Na Alemanha, os ministros ordenaram um "silencio total" em relação ao que ocorria dentro das salas de reunião. Para diplomatas, a iniciativa é um ataque ao comportamento do Brasil e Índia, que se colocam como representantes dos países emergentes, mas acabam negociando em sigilo. Em sua edição desta quarta, o Estado antecipou com exclusividade que o governo de Hugo Chavez preparava uma "surpresa" ao G-4.
Nesta quinta, Caracas e outros governos darão uma conferência de imprensa na sede da OMC para declarar sua insatisfação. "Vamos pedir transparência", afirmou o embaixador da Venezuela na OMC, Oscar Carvallo.

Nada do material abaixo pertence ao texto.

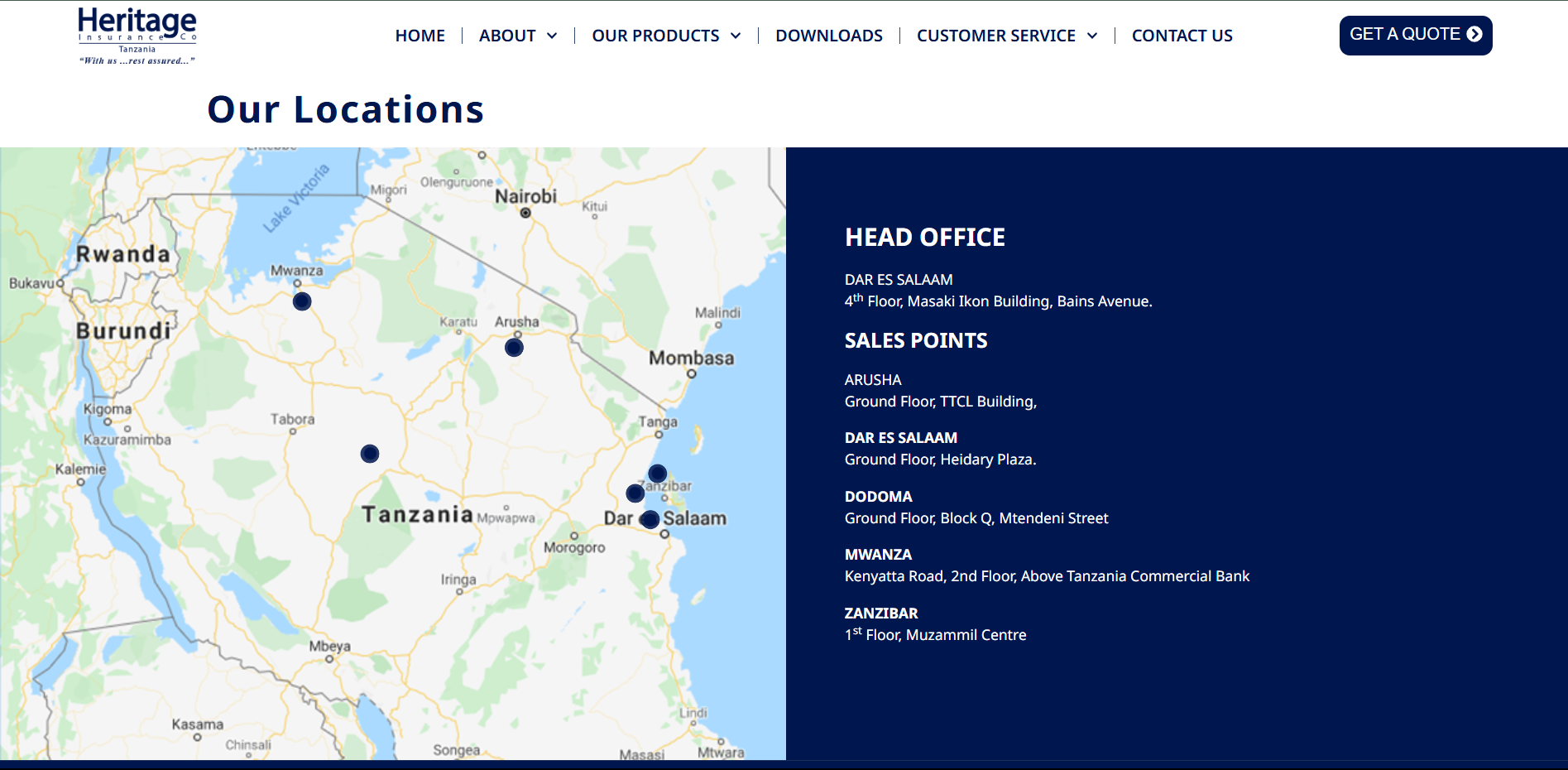The height and width of the screenshot is (770, 1568).
Task: Expand the ABOUT dropdown menu
Action: coord(516,36)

A escolha da OMC para o evento ainda é simbólica e serve para mostrar ao G-4 que as negociações devem ocorrer em Genebra, e não nas demais cidades européias, como vem ocorrendo nos últimos meses entre Brasil, Índia, Estados Unidos e Europa. "Um acordo deve ser feito em Genebra e deve envolver a todos, e não atender aos interesses apenas de um pequeno grupo de países", afirmou Carvallo.

Ataque ao Brasil
A iniciativa é ainda um ataque em parte ao papel do Brasil que se colocou como um dos líderes dos países emergentes e tentou negociar com os americanos e europeus praticamente em nome dos demais países emergentes. Em várias oportunidades nos últimos meses, o Brasil se apresentou como líder dos países emergentes, chefiando e convocando reuniões.

Junto com os cães
A falta de informações em Genebra obrigava embaixadores de vários países a ligar várias vezes por dia aos jornalistas que se deslocaram até Potsdam para tentar obter informações. Mas o G-4 decidiu adotar uma política de silêncio total diante do vazamento de informações ocorrido no dia anterior. Peter Mandelson, comissário de Comércio da Europa, chegou a dizer ao Estado que o lugar de jornalistas era "fora" do edifício onde ocorrem as negociações, "junto com os cães".

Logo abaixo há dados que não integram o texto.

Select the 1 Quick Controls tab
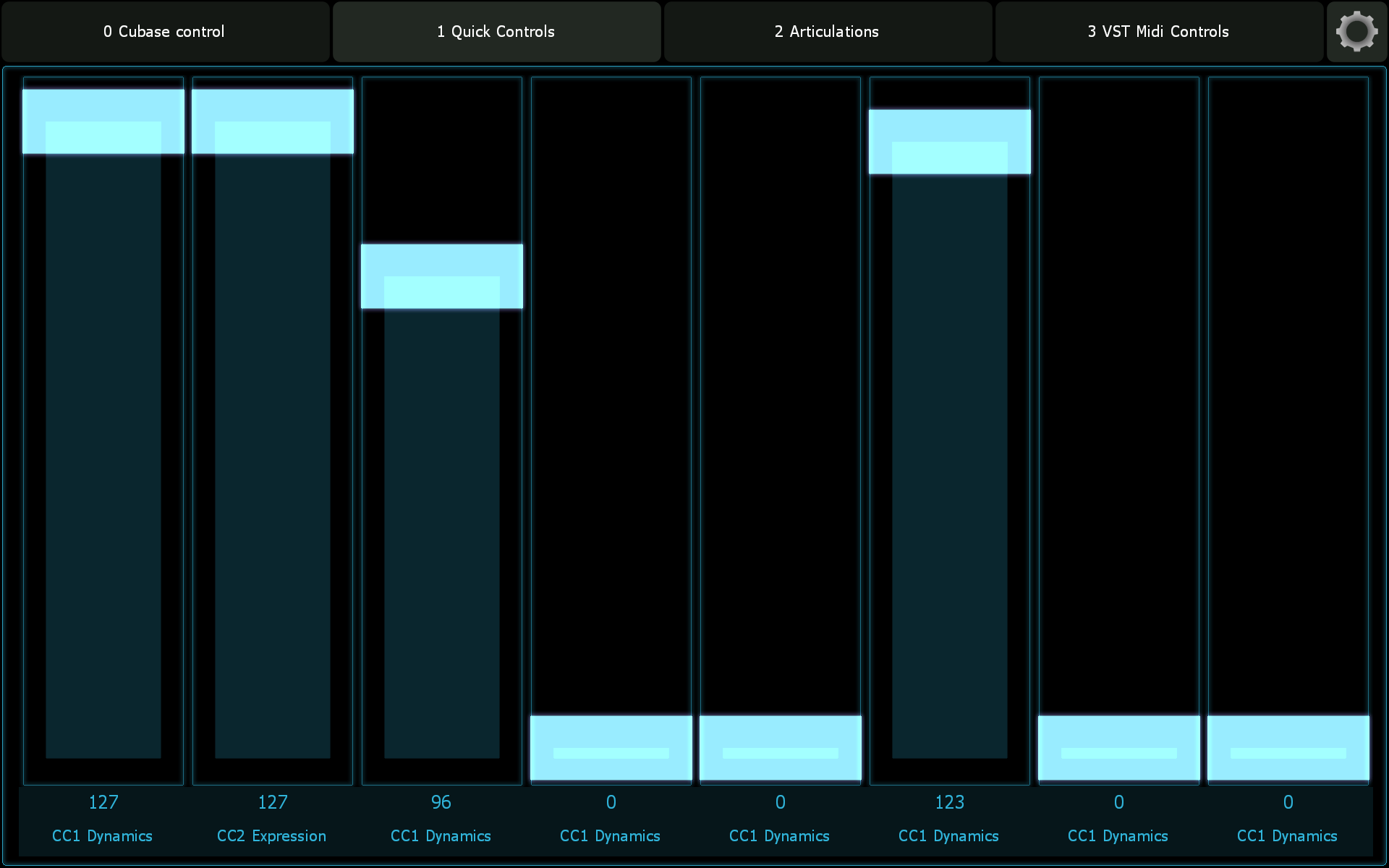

Quem também pressiona por transparência são as organizações não-governamentais brasileiras que tentaram entregar uma carta ao chanceler Celso Amorim questionando a falta de transparência no processo de negociação.
Um dos representante da Rede Brasileira pela Integração dos Povos, Germano Batista, chegou a ir até Postdam hoje tentar falar com Amorim. Mas o chanceler afirmou que não teria tempo para atender ao diante do volume de reuniões e pediu que os diplomatas do Itamaraty lidassem com a queixa. Amorim negou que o governo não estivesse sendo transparente. Mas Batista alegou que a sociedade civil foi consultada apenas em "momentos isolados". Apesar de viajar até a Alemanha, o representante da ONG apenas conseguiu um contato telefônico com a delegação brasileira.